Wunderliches trug sich
ehemals auch in Bolsena, schon in Latium, zu: Ein
böhmischer Priester zelebrierte auf der Reise nach Rom hier eine Messe. Dabei
floss aus der Hostie wirkliches Blut auf das Kelchtuch. Zur Aufbewahrung dieses
blutbefleckten Tuches wurde in Orvieto- sehr zum Ärger der Bewohner in Bolsena- ein gewaltiger Dom errichtet. Diese Stadt liegt
isoliert auf einem Hochplateau aus vulkanischem Tuffgestein, erhebt sich gleich
einer Insel über einem Meer von Weinreben und Olivenhainen. Der oben erwähnte
Dom, der als einer der schönsten Italiens gilt, überragt weithin sichtbar die
ihm zu Füßen liegende Stadtanlage. Er übt eine magnetische Anziehungskraft auf
uns aus und so steuern wir unseren Bus
von ihm geleitet, durch das Gewirr schmaler Gässchen, bis wir direkt am
Domplatz herauskommen -Gottlob ist gleich dahinter ein kleiner Parkplatz. Der
erste Eindruck des Doms ist überwältigend. Der Domplatz reicht nicht aus, um
ihn in seiner Majestät und Würde zu erfassen. Wir treten zurück in eines der
schmalen Gässchen, die Augen unverwandt auf die glitzernde Fassade gerichtet.
Überreich im Schmuck seiner Mosaiken leuchtet der Dom, fällt die Nachmittagssonne
auf diesen Bilderglanz, erscheint er fast im überirdischen Licht. Der Innenraum
mit seinen Kostbarkeiten birgt mit der Capella die
San Brizio ein Kleinod der Renaissance-Malerei: den
Freskenzyklus des Jüngsten Gerichtes von Luca Signorelli.
Benommen von so viel Schönheit stehen wir wieder auf dem Domplatz. Das
weltliche Geschäft mit dem Fremdenverkehr treibt hier seine Blüten. Keramische
Souvenirs, mal modern, mal traditionell, mal kreativ anspruchsvoll, mal
Massenkonfektion. Dazwischen eine auffällig hohe Zahl von Feinkostläden mit
typisch umbrischen Produkten: Käse, Olivenöl, Trüffel
und vor allem verlocken die dolci, z.B. als Mandel-
und Piniengebäck. Je mehr wir uns entfernen vom Domplatz, umso mehr tritt das
touristische Angebot zurück. Etwas abseits der Corso Cavour,
der lebhaften Einkaufsstraße mit seiner Fußgängerzone, herrscht ruhiger Alltag,
Einheimische bestimmen das Stadtleben.
Die rege Betriebsamkeit
Orvietos hinter uns lassend, führt uns ein Abstecher nach Latium in die "citta che muore",
der sterbenden Stadt. Diesen unrühmlichen Titel erhielt Civita
di Bagnoregio, nachdem um 1980 herum lediglich 7!

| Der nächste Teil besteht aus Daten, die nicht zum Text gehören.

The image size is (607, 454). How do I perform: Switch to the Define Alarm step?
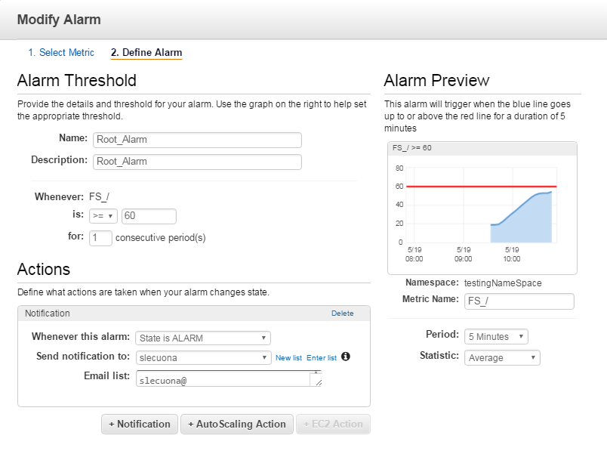click(x=146, y=52)
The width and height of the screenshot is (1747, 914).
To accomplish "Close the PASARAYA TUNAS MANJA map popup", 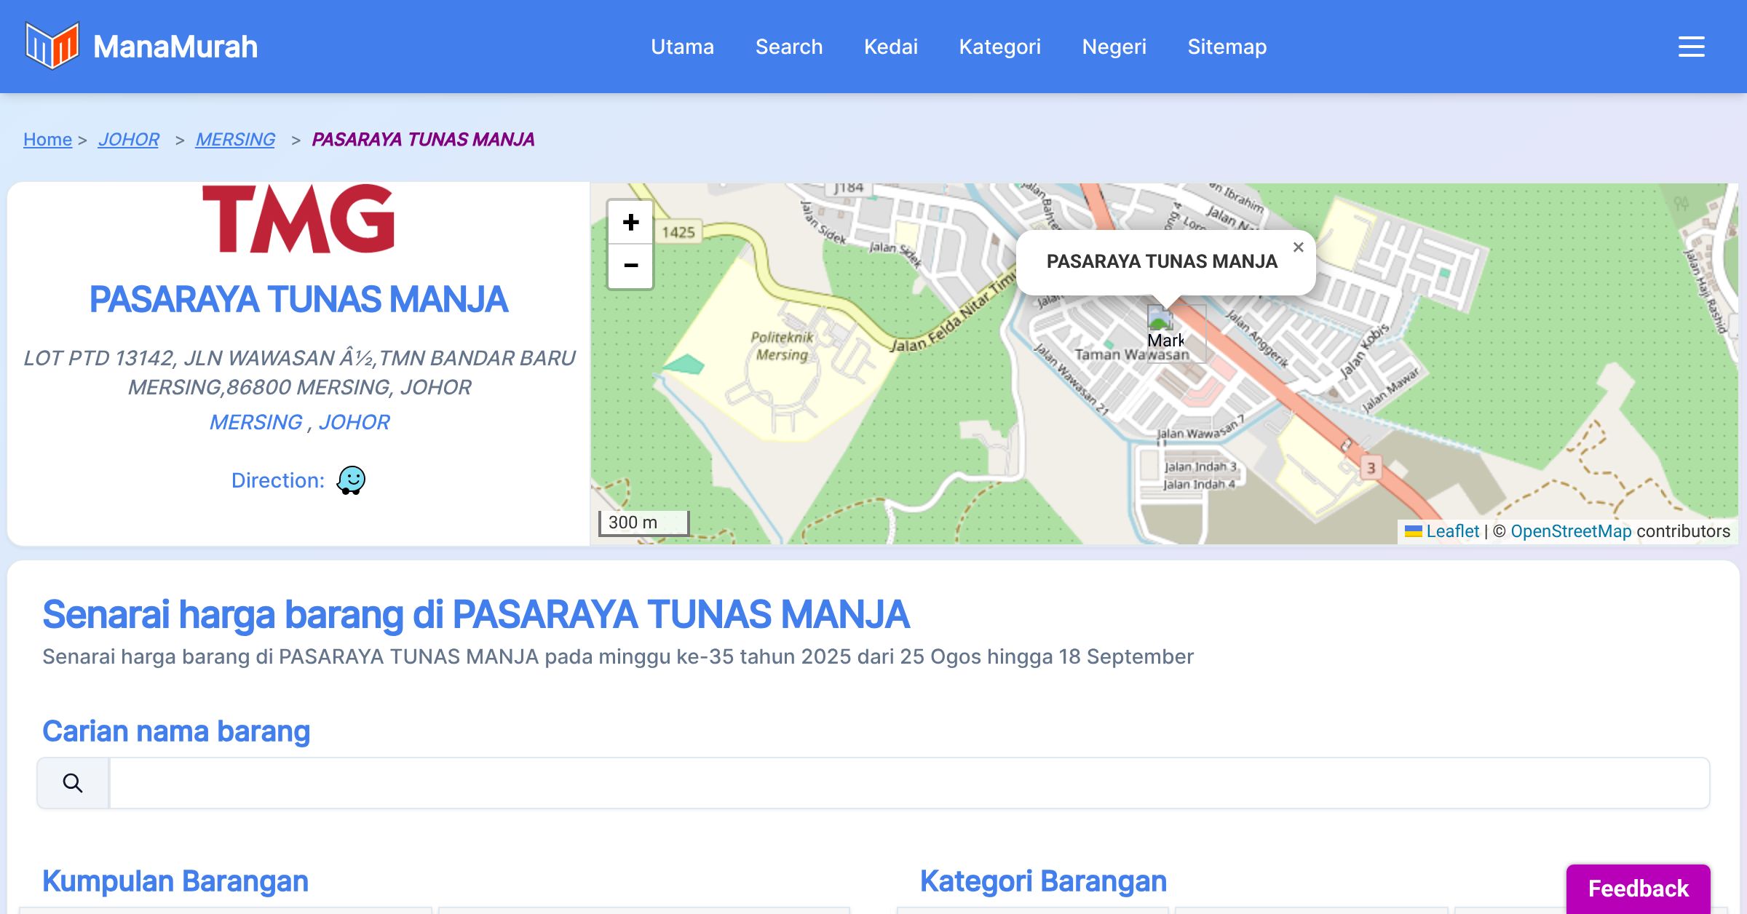I will pos(1298,247).
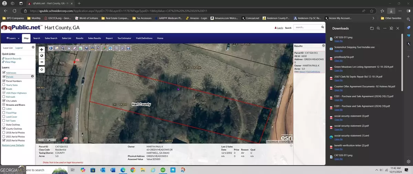
Task: Click the Parcels layer info icon
Action: tap(32, 76)
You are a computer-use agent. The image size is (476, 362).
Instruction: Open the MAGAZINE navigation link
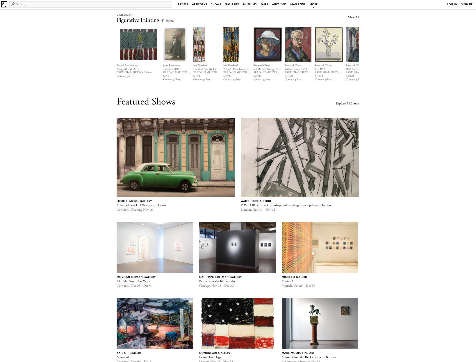point(298,4)
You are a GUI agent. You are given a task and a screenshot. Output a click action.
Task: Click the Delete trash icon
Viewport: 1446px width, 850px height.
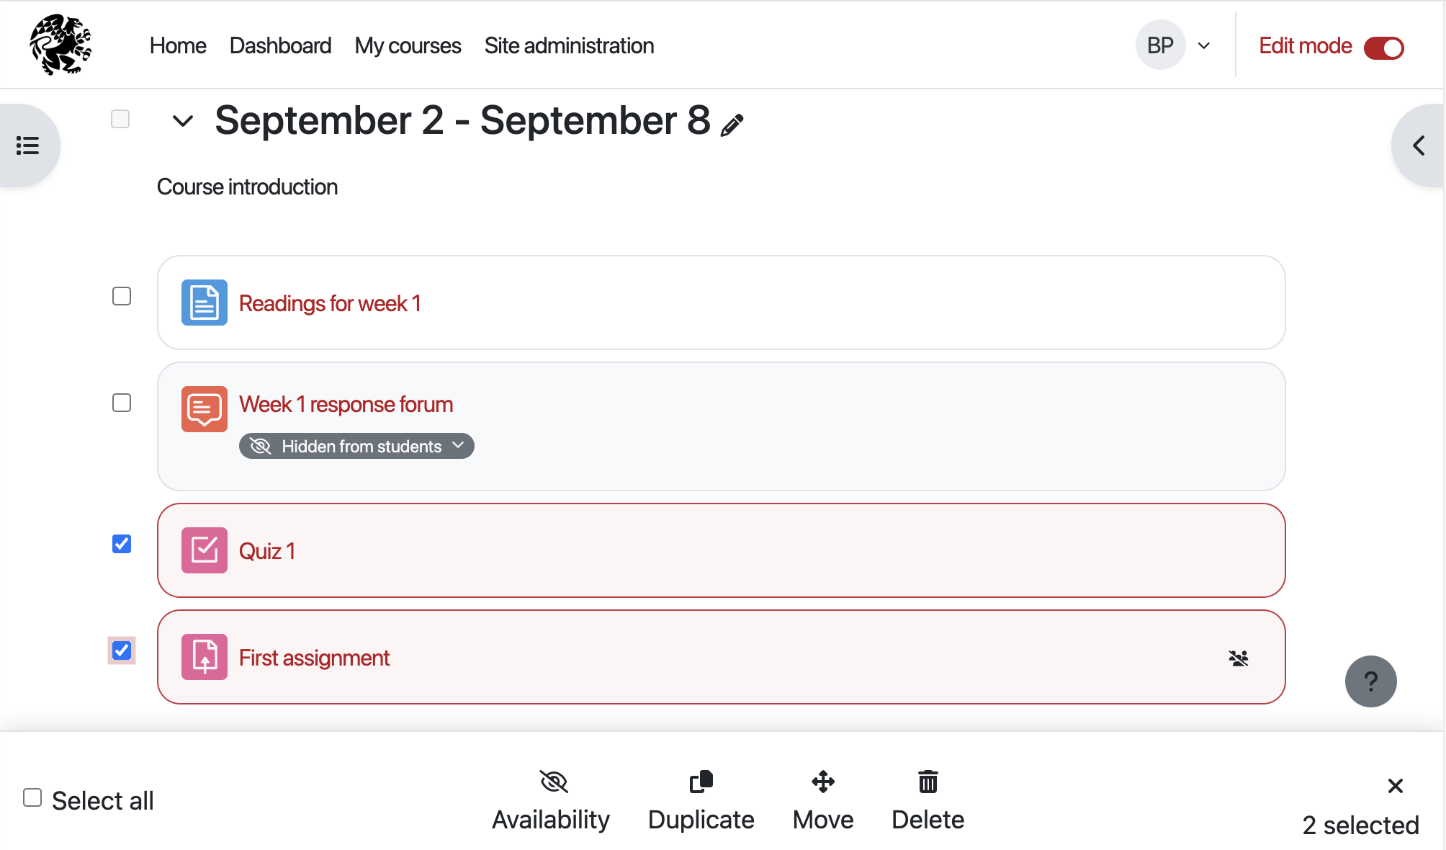pyautogui.click(x=928, y=782)
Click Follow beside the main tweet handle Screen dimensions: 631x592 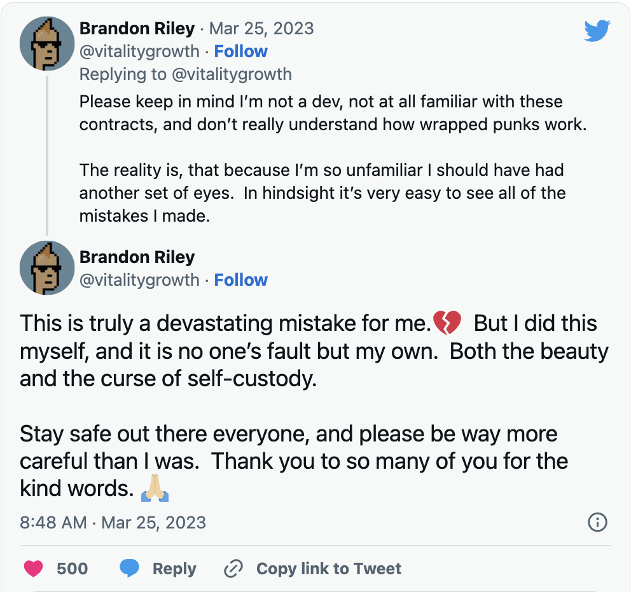pyautogui.click(x=241, y=280)
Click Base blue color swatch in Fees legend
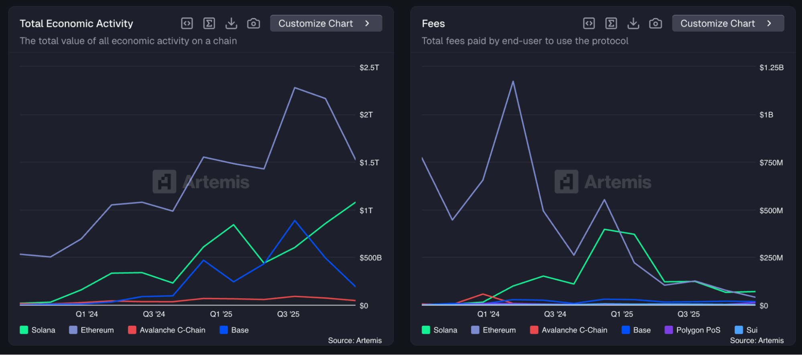 tap(625, 330)
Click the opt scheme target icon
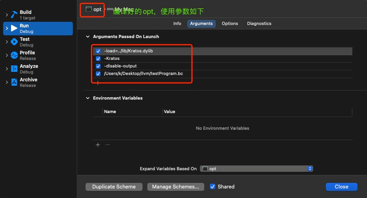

Bewohner hier noch ausharrten. Der Fluss der Zeit ist hier zum Stehen gekommen,
der Strom der Vergangenheit umfließt diesen Ort. So betritt man über eine lange
Fußgängerbrücke ein anderes Zietalter. Der
mittelalterliche Ortskern weist all das Übliche und Notwendige auf: Piazzas, Rathaus, Kirche, stadttore,
Brunnen, Bögen, Balkone. Nur - es fehlt das Leben. Vereinzelte Touristen
schleichen wie wir neugierig durch den Ort, einige Cantinas
und Cafes warten auf Gäste, die nicht oder noch nicht da sind. Eine eigenartige
Stille liegt über dem Ort - gut vorstellbar, dass in der Hochsaison sich lautes
Touristenleben hier ausbreitet, aber gewiss nicht normaler Alltag.
Mit Montefalco
sind wir wieder zurück in Umbrien und auch wieder zurück in der Gegenwart. So
reizvoll ein Ausflug ins Mittelalter sein mag, köstlich ist es, auf sonnigen Piazzas Cappuccino zu schlürfen, oder zu späterer Stunde
ein Gläschen Wein mit Oliven zu sich zu nehmen, das Treiben der Leute zu
beobachten und dies alles in ruhiger Beschaulichkeit. Montefalco
ist dafür wie geschaffen. Ein kleiner, aber berühmter Weinort, aus dem ein
schwerer Rotwein stammt, der Sagrantino. Man sollte ihn
besser vor einem Rundgang genießen, bevor einem die Landschaft und der Wein die
Sinne raubt. Denn der Ausblick von dem knapp 500 m
hoch gelegenen Ort ist wieder einmal atemberaubend. Der Blick streift eine
lichte, grüne Hügellandschaft, aus dem Tal blicken Assissi,
Spello, Foligno herauf
nein, Montefalco wird nicht umsonst der "Balkon
Umbriens" genannt.
Doch dieses Prädikat würde
ich vielen Städten Umbriens geben, es ist sehr schwer, hier ein vergleichendes
Urteil abzugeben. Todi, Nocera
Umbra, Perugia,
überall wird man überrascht
von dieser Kombination aus bezaubernder Landschaft und reizvollem immer wieder
einzigartigen Flair der Städte.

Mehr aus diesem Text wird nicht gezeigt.